By Lizzie MacNeill
Mike DuVall, a PhD candidate at the Schulich School of Engineering, will be competing in North America’s Present Around The World (PATW) competition in Calgary next week. He’ll be a part of an elite group of competitors – a maximum of 10 are accepted – striving to attain first place, which would advance him to the world finals.
Taking place Sept. 14-16 at the Fairmont Palliser downtown, the PATW is a global conference for students, recent graduates, apprentices and young professionals aged 18-26. The competition celebrates international student research and Calgary’s event will showcase advancements in the fields of aerospace engineering, biomedical engineering, and energy and environmental engineering. The winner will head to London, England for the worlds.

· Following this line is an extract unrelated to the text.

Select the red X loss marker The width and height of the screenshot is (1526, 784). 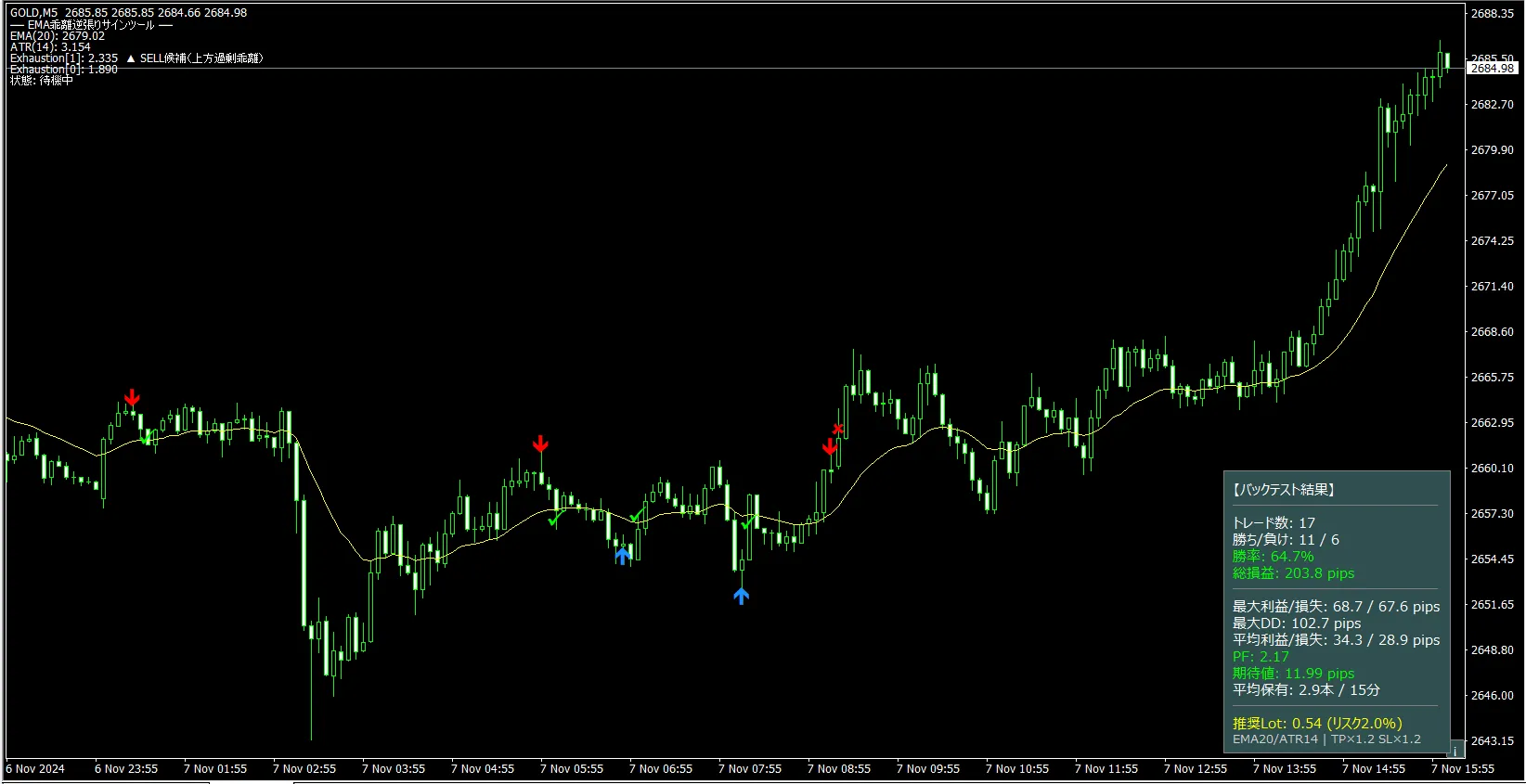tap(838, 429)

Studying biomedical engineering at Schulich, DuVall will present his most recent research on skeletal muscle contraction, aimed at de-bunking some myths of classical muscular theory using his explanation of the molecular spring within muscle, called ‘titin.’ Titin was discovered more than 25 years after the classical muscle theories the medical profession uses today, and could represent a paradigm shift in muscle physiology research.
“The calibre of presenters at this level is very high, so I look forward to seeing what other students in North America are focusing on,” says DuVall. “I understand that this will be a great opportunity to network with other engineers around the world as well, making it a worthwhile experience from many respects.”
In the 2011 PATW competition, Emily Hicks of the biomedical sciences department advanced to the worlds in London as the Americas Regional Finalist with her entry, Biobricks – a revolution based on standards.